(Some records)

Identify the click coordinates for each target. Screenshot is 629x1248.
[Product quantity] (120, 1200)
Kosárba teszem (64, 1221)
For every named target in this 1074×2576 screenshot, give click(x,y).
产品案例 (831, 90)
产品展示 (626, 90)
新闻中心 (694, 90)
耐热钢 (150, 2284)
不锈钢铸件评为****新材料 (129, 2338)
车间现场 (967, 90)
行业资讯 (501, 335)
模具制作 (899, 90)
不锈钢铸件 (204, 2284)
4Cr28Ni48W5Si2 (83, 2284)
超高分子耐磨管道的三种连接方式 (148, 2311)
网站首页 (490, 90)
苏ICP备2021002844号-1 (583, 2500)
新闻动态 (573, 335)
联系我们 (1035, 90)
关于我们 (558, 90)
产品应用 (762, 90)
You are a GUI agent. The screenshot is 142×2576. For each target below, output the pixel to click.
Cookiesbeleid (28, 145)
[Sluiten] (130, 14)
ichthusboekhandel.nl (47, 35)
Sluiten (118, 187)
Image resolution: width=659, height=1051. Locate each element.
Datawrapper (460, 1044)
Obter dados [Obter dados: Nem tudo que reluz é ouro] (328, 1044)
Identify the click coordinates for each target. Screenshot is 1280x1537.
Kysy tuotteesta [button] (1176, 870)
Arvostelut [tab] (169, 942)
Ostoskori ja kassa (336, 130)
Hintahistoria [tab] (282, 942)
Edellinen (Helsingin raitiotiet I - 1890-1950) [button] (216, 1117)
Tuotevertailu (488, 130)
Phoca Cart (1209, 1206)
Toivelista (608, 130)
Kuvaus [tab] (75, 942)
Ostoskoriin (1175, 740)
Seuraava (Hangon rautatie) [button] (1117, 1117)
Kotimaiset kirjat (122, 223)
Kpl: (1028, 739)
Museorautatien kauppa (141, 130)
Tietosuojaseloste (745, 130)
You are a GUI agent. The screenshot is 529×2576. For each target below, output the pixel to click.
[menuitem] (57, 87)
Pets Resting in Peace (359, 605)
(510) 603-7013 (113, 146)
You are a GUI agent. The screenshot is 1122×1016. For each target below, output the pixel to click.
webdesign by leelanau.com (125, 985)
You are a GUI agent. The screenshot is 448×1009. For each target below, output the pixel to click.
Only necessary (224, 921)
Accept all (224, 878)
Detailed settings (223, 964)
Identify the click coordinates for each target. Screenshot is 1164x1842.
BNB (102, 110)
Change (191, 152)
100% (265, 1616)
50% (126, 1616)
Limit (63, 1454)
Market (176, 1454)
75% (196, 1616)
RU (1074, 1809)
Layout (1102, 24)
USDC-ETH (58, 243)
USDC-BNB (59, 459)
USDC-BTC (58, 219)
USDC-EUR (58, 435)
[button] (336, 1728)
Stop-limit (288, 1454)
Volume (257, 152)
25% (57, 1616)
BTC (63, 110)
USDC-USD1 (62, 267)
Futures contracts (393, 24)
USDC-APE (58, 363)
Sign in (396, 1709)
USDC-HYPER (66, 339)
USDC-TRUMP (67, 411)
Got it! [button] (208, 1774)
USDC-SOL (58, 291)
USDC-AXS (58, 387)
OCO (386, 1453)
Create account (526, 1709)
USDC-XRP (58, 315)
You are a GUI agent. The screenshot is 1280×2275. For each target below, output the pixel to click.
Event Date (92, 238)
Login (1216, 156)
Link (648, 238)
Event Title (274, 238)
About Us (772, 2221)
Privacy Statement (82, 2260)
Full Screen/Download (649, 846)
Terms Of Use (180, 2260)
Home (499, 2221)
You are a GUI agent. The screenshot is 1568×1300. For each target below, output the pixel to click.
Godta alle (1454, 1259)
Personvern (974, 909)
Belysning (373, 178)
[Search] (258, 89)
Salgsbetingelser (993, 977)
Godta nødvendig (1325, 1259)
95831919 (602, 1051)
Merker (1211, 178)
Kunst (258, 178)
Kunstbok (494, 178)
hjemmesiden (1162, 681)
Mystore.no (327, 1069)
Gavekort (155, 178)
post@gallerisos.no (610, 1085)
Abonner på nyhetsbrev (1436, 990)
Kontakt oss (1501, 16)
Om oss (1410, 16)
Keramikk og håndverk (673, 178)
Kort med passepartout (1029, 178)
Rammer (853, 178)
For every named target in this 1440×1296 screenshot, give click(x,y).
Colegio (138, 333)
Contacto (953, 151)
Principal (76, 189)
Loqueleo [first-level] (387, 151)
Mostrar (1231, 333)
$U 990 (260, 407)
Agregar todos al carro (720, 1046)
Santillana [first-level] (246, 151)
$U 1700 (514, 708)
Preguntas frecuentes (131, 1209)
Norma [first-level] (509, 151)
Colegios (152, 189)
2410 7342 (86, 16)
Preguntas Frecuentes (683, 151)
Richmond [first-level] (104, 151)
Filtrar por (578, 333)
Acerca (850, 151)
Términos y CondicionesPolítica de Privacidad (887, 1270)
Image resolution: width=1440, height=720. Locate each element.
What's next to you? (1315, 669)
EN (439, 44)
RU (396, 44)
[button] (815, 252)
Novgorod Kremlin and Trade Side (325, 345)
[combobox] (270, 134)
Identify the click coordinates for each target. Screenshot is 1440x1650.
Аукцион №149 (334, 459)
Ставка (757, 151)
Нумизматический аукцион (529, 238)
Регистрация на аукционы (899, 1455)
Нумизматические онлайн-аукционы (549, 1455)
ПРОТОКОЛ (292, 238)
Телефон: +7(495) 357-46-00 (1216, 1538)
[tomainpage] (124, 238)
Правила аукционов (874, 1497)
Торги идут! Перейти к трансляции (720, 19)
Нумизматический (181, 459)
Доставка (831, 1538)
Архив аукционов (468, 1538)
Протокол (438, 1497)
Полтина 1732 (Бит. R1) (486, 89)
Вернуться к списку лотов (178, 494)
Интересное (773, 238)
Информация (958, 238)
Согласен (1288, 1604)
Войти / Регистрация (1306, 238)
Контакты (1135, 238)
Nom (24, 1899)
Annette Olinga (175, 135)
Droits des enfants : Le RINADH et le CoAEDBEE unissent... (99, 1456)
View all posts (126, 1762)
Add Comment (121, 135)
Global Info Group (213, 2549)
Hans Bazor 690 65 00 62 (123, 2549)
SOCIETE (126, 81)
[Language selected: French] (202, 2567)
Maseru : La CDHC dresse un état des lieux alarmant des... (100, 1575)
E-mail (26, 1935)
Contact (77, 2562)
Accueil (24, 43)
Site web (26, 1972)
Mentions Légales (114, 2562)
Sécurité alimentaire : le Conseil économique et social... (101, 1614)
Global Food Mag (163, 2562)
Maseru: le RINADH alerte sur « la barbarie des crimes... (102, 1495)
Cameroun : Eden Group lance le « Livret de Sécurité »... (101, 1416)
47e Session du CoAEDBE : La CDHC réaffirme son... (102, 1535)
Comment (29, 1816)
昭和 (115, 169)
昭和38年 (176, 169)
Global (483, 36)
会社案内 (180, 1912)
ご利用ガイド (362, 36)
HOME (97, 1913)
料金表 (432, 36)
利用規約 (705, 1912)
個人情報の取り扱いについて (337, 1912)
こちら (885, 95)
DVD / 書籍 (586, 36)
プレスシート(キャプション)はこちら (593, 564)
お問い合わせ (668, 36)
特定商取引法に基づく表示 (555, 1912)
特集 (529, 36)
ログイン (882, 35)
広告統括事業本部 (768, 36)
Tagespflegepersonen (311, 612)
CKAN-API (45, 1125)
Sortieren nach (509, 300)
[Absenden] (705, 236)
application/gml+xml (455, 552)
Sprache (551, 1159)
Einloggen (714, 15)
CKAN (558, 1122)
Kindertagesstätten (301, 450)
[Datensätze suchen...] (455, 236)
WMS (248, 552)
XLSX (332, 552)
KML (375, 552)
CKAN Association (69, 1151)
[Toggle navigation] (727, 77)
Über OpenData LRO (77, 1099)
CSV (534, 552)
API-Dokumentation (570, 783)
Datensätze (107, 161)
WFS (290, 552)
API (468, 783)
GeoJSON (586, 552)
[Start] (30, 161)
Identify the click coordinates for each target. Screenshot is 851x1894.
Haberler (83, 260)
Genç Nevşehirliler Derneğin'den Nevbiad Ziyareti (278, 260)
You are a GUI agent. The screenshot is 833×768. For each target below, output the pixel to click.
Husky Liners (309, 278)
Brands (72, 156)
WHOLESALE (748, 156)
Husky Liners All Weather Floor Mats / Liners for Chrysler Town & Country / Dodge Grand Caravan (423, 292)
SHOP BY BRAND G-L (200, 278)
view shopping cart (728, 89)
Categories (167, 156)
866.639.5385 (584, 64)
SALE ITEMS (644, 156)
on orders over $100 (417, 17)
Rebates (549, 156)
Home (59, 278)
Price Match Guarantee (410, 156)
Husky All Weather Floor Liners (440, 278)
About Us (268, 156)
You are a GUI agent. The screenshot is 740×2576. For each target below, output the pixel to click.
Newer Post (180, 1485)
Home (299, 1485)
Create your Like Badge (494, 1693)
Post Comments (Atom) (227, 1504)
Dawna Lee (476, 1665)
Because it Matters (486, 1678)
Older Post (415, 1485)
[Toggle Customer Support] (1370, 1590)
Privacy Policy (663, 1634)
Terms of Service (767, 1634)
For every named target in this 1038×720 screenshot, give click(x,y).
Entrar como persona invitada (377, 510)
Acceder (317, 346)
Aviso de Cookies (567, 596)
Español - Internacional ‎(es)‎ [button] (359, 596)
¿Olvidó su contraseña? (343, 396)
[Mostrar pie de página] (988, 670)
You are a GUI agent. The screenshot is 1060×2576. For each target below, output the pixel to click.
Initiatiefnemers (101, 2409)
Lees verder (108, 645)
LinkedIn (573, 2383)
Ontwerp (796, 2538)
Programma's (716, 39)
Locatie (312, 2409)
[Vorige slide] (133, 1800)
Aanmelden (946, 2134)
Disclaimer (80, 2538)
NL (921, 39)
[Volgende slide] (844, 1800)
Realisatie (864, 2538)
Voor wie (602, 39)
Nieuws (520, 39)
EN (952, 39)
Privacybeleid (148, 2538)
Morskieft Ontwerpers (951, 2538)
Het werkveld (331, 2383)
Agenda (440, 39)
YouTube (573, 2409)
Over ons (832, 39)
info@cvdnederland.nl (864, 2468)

**WRITTEN REQUEST**
Write out the lines above verbatim, starting at the line containing "25% (57, 1616)" and ending at the line containing "Event Title (274, 238)", with both of those lines included.

**SOLUTION TO THIS PROBLEM**
25% (57, 1616)
BTC (63, 110)
USDC-USD1 (62, 267)
Futures contracts (393, 24)
USDC-APE (58, 363)
Sign in (396, 1709)
USDC-HYPER (66, 339)
USDC-TRUMP (67, 411)
Got it! [button] (208, 1774)
USDC-SOL (58, 291)
USDC-AXS (58, 387)
OCO (386, 1453)
Create account (526, 1709)
USDC-XRP (58, 315)
You are a GUI agent. The screenshot is 1280×2275. For each target below, output the pixel to click.
Event Date (92, 238)
Login (1216, 156)
Link (648, 238)
Event Title (274, 238)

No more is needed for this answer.